The "Third-Party Allegation" Rule May Not be Dead Yet


To paraphrase Mark Twain's famous quote, it appears that reports of the death of the third-party allegation rule in Texas defamation litigation may have been exaggerated.

In the Texas Supreme Court case of Neely v. Wilson, media defendants in a libel suit contended that the 1990 Texas Supreme Court decision in McIlvain v. Jacobs "shield[s] media defendants from defamation liability for publishing third-party allegations if the defendants show that the underlying allegations (1) were made, and (2) were accurately reported." In reversing a summary judgment granted to the media defendants and remanding the case for trial, the Texas Supreme Court, in its original opinion issued on June 28, 2013, said in response to that claim: "We disagree." That straightforward sentence, coupled with other language in the June 28, 2013, opinion, led many to conclude that the third-party allegation rule would not apply in Texas and a media defendant defending a story which reported allegations made by others would have to establish the substantial truth of the underlying allegation, not simply that the allegation was made, in order to urge the defense of substantial truth.

In response to the media defendants' motion for rehearing, however, the Court issued a "corrected" opinion on January 31, 2014. Although the Court denied the motion for rehearing and left the result unchanged, the new opinion deleted the sentence stating "We disagree," and added a new footnote in which the Court said that motion for rehearing briefing which "construes our [June 28, 2013] opinion as foreclosing" the third-party allegation rule "misconstrues our holding." The footnote said that the Neely summary judgment would be reversed because the plaintiff raised a fact issue as to "the truth or falsity of the gist" of the broadcast, but it added that the Court "leave[s] open the question of whether a broadcast whose gist is merely that allegations were made is substantially true if the allegations were accurately repeated."

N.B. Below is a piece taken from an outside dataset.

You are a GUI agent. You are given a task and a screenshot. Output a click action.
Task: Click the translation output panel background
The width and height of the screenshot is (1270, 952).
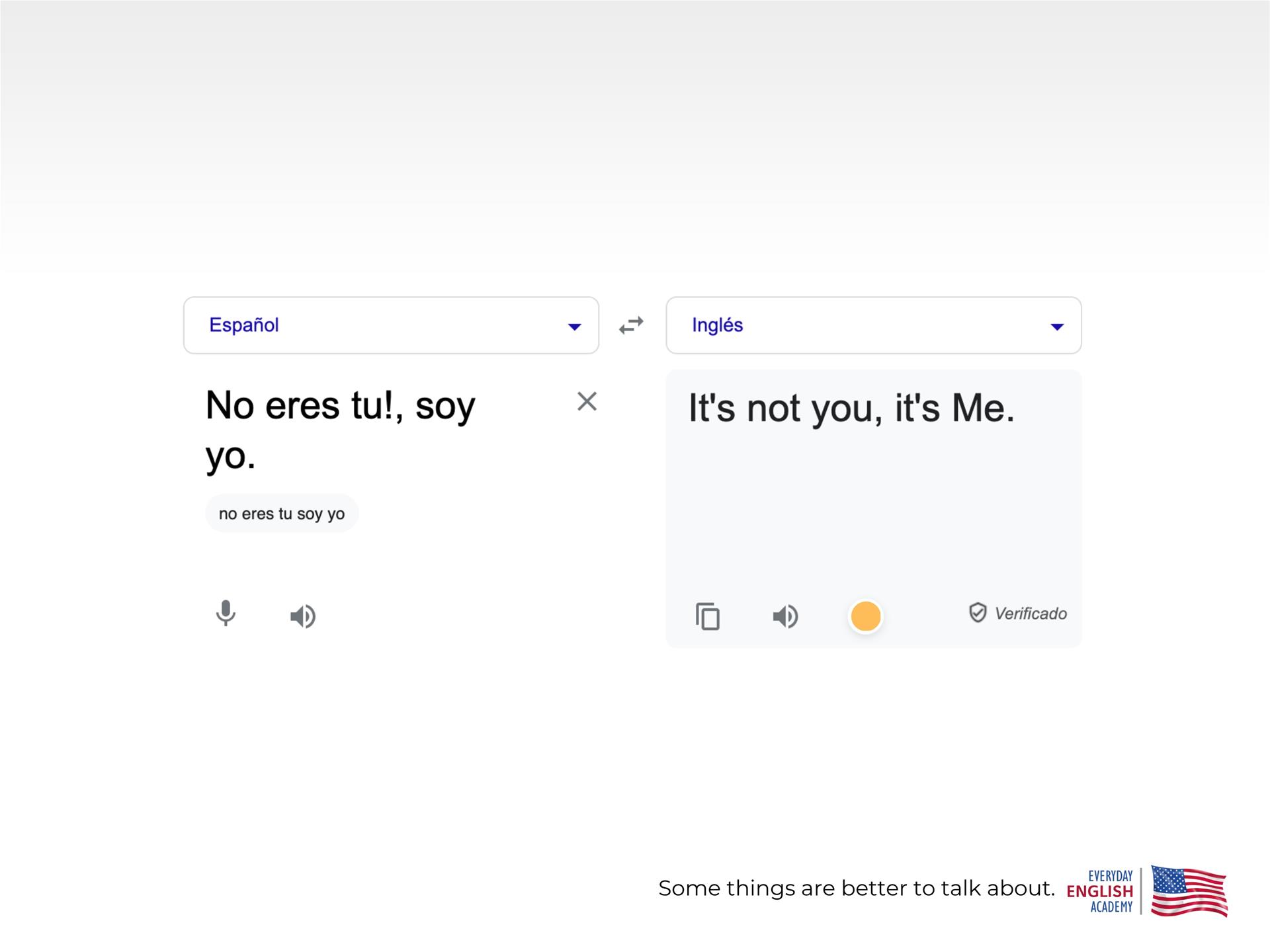point(873,516)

Since many news stories every day report not what someone did but what someone said, the third party allegation rule is a critical defense tool in many cases, and it has been recognized by the Fifth Circuit and at least four Texas Courts of Appeals. While it would have been preferable if the Texas Supreme Court had joined that list and expressly recognized the rule, at least the opinion on rehearing does not, as the Court wrote in the new footnote, "foreclose such a rule." The third party allegation rule remains a defense that should be raised in appropriate cases and practitioners can hope that when given an opportunity to do so the Texas Supreme Court will one day affirmatively recognize it.